If, like many, your horse has been enjoying a bit of a break over the winter, you might be hoping to kick-start the year with some productive time in the saddle. Here are some simple-but-effective exercises for you to try.
Exercise 1: Fitness first
Before asking your horse to tackle a long and difficult schooling session, it’s important you make sure his fitness levels are up to the task – particularly if he’s been completely out of work for a few weeks. It might mean three, four or more weeks of purely hacking, but it could mean the difference between your horse having a complete and successful competition season or picking up an injury along the way.

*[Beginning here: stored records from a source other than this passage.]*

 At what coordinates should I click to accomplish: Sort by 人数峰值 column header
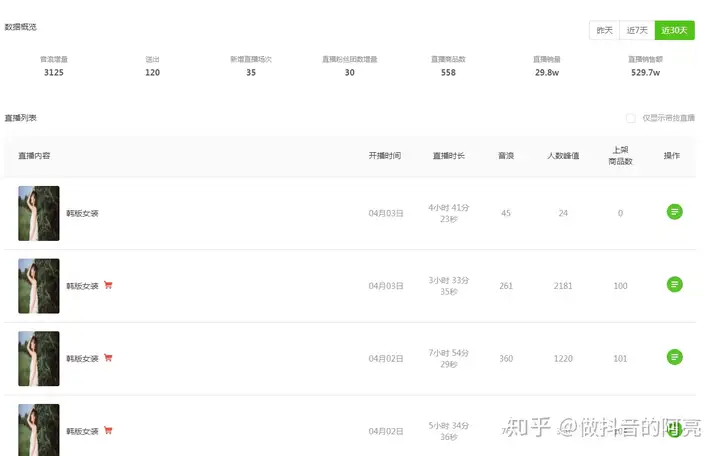pos(563,156)
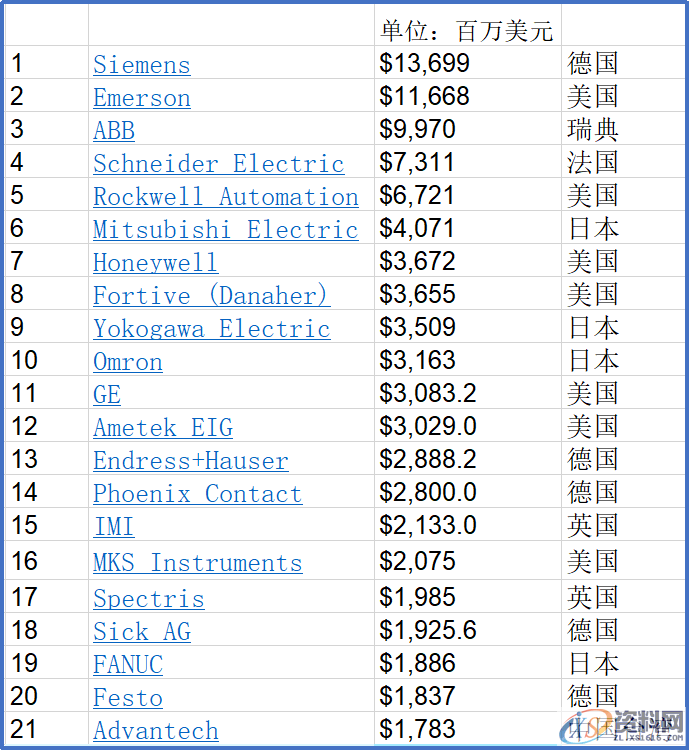This screenshot has height=751, width=691.
Task: Open the Yokogawa Electric link
Action: tap(211, 329)
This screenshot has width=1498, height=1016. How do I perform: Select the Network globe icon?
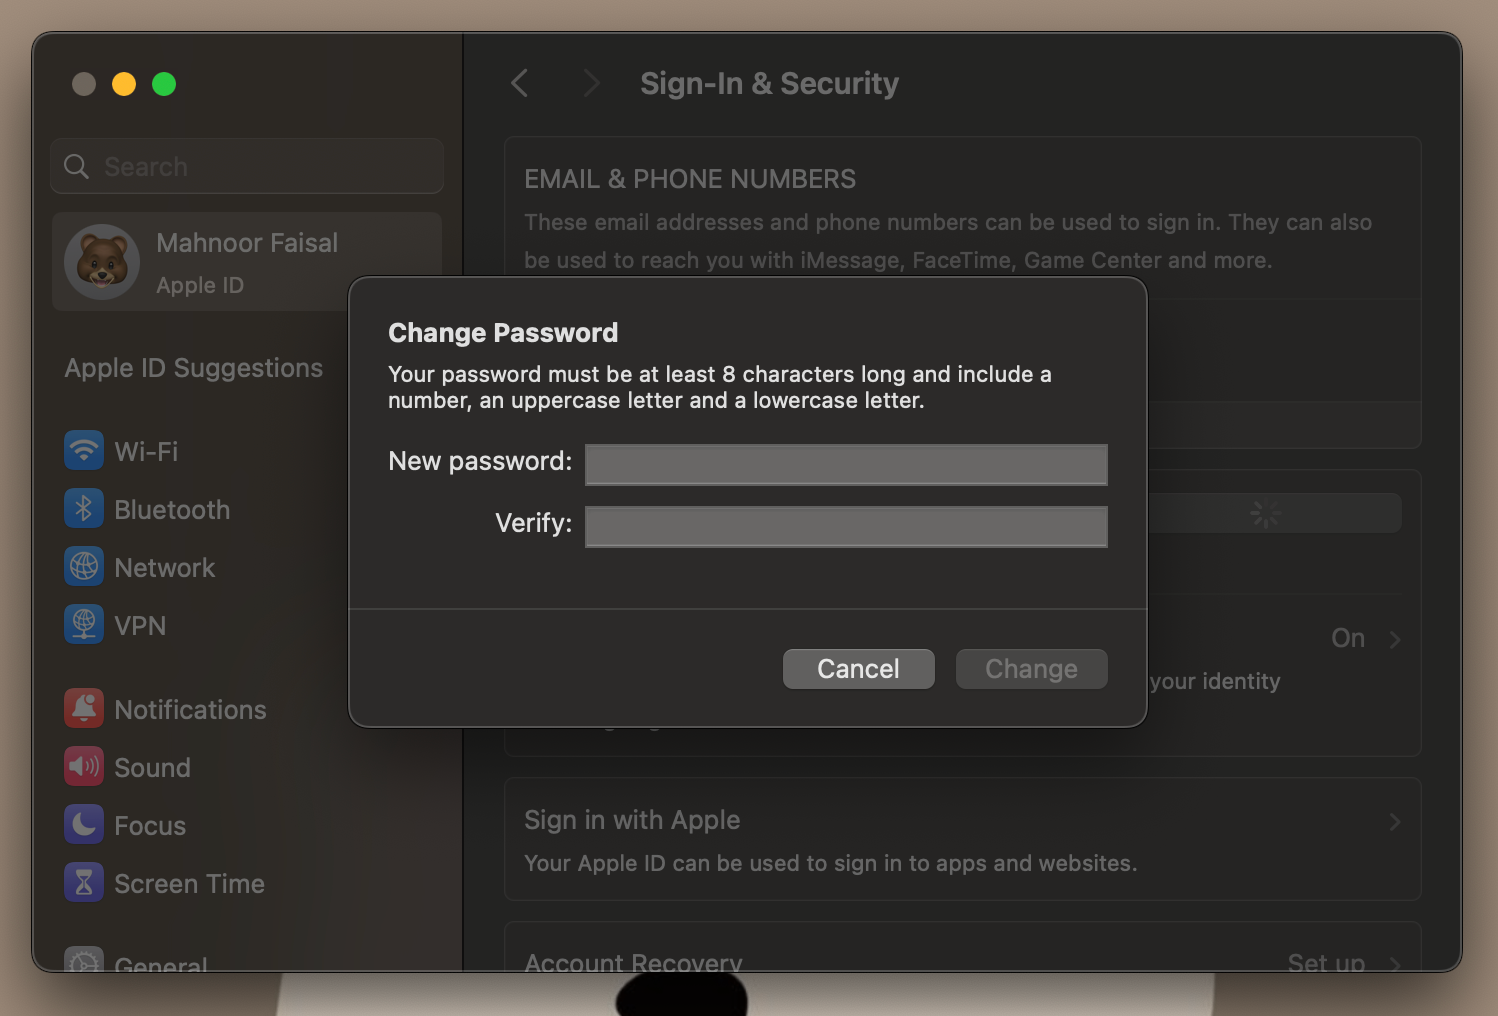tap(84, 566)
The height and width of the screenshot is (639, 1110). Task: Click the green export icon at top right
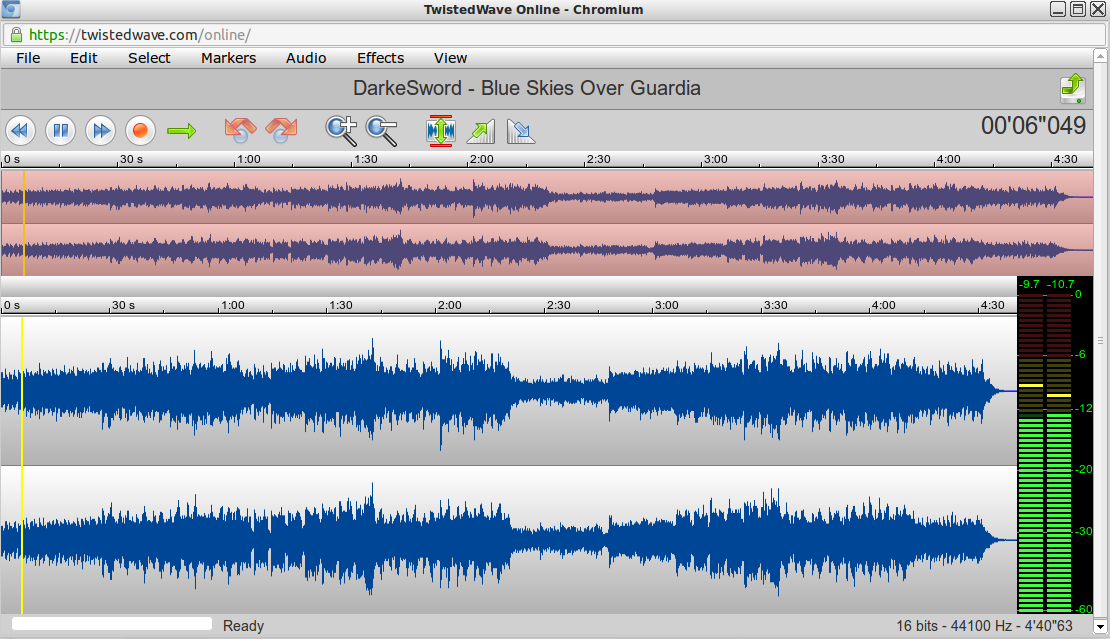pyautogui.click(x=1072, y=88)
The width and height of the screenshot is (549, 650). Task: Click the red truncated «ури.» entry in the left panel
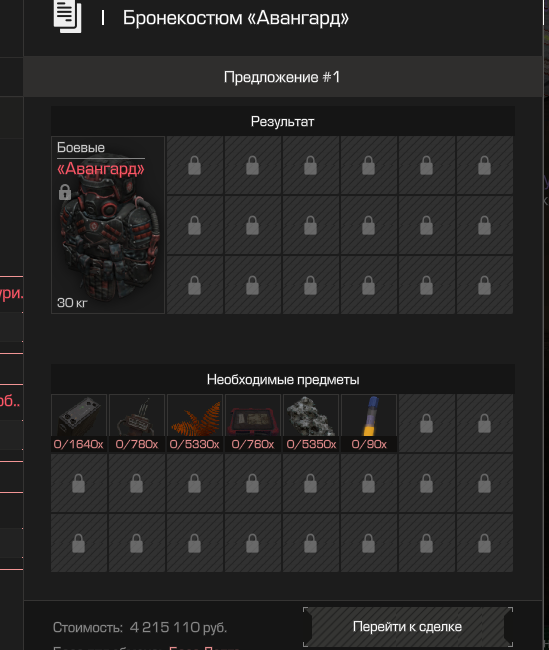coord(11,293)
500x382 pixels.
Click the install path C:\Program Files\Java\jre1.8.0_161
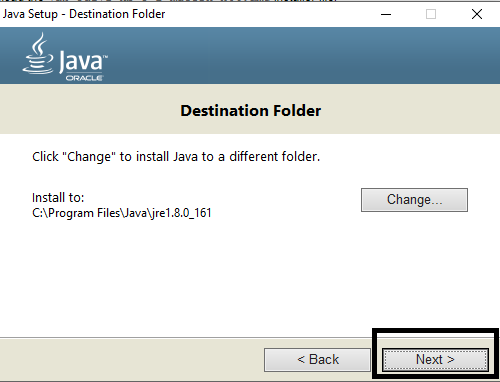click(x=122, y=213)
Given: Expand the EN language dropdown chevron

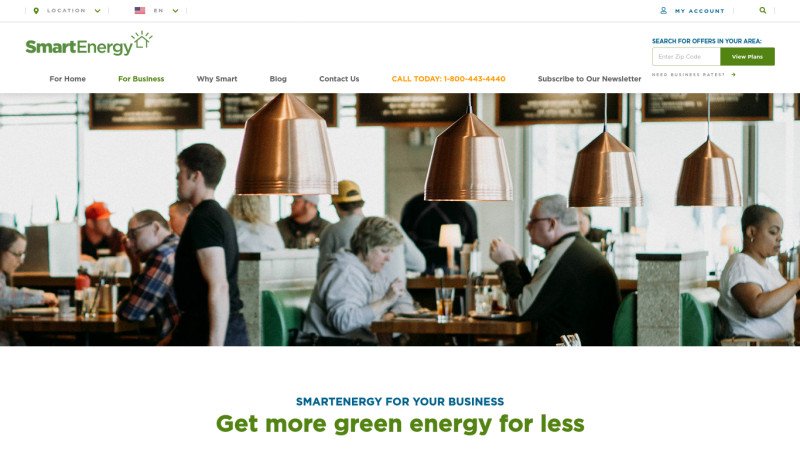Looking at the screenshot, I should [x=175, y=11].
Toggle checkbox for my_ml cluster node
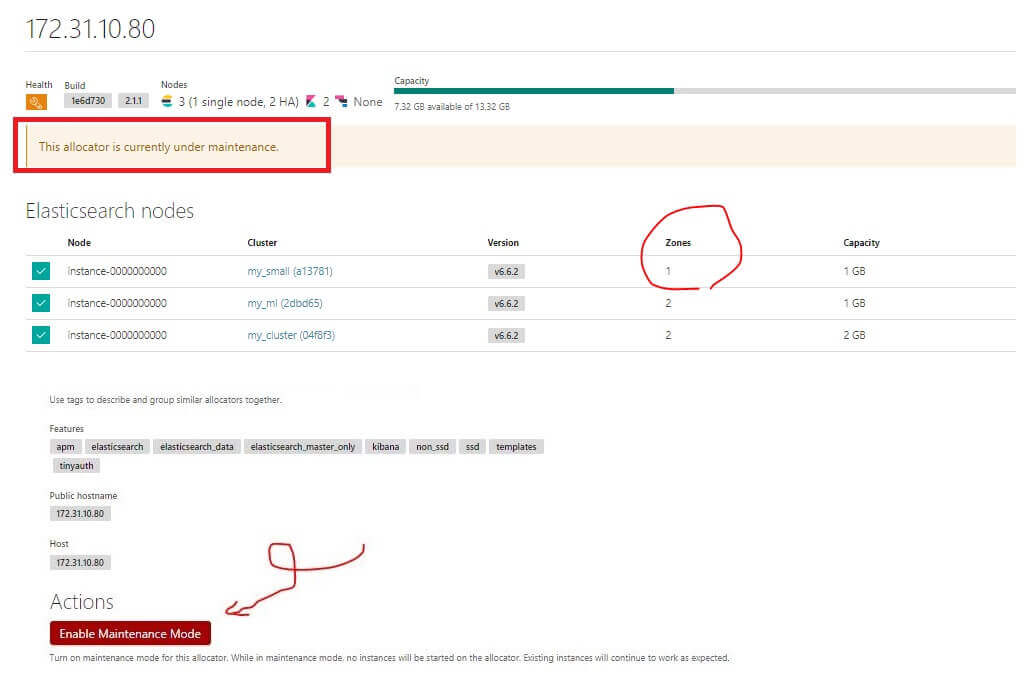 click(40, 303)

Once your horse is hacking comfortably for an hour or more a day with plenty of trot and canter work, incorporating hillwork will help boost his fitness. It works and strengthens all areas of his body, and combining it with transitions will go a long way to improving his muscle tone, too.
Try cantering up a hill, walking back down and repeating. Combined with the additional intensity of going uphill, these bursts of intensity followed by recovery – also known as interval training – will help strengthen your horse’s respiratory system and build him up to the sustained cardiovascular efforts he’ll have to make in competition.
Top tip: vary your hillwork by occasionally walking and trotting up hills as well as cantering, otherwise your horse may start to anticipate canter at the bottom of them.
Exercise 2: Side to side
Once your horse has attained a level of fitness that will allow you to school him for a sustained period, incorporating leg-yield in walk, trot and canter will help him become more flexible and supple through his shoulders, back and pelvis, while encouraging him to come through from behind in order to make the effort to cross his legs while maintaining his rhythm.
Start by asking for leg-yield from the three-quarter line to the track, and when you’re both comfortable, try from the track to the three quarter line, continuing straight for a few strides before leg-yielding back. To add a further challenge, try to reach the centre line as you leg-yield down the arena long side.
Exercise 3: Making shapes
If you’re hoping to get some jumping outings under your belt, cracking the code to the perfect canter and approach is a key part of your training. You can achieve this by riding a simple rectangle. This will help you achieve and maintain an active rhythm, while encouraging you to use your inside and outside aids evenly and engaging your horse’s hindquarters underneath him.
Working between the track and the centre line, place a marker just inside the track at M and F, and just inside the centre line at D and G. Place a pole horizontally at X. Each marker should prompt you to turn as if you’ve reached a T-junction – a 90° angle to follow the line of the rectangle shape. Focus on using your outside leg to prompt him to turn, rather than pulling him round with your inside rein. Try in walk first, before progressing to trot and canter, and try swapping your pole for a small jump.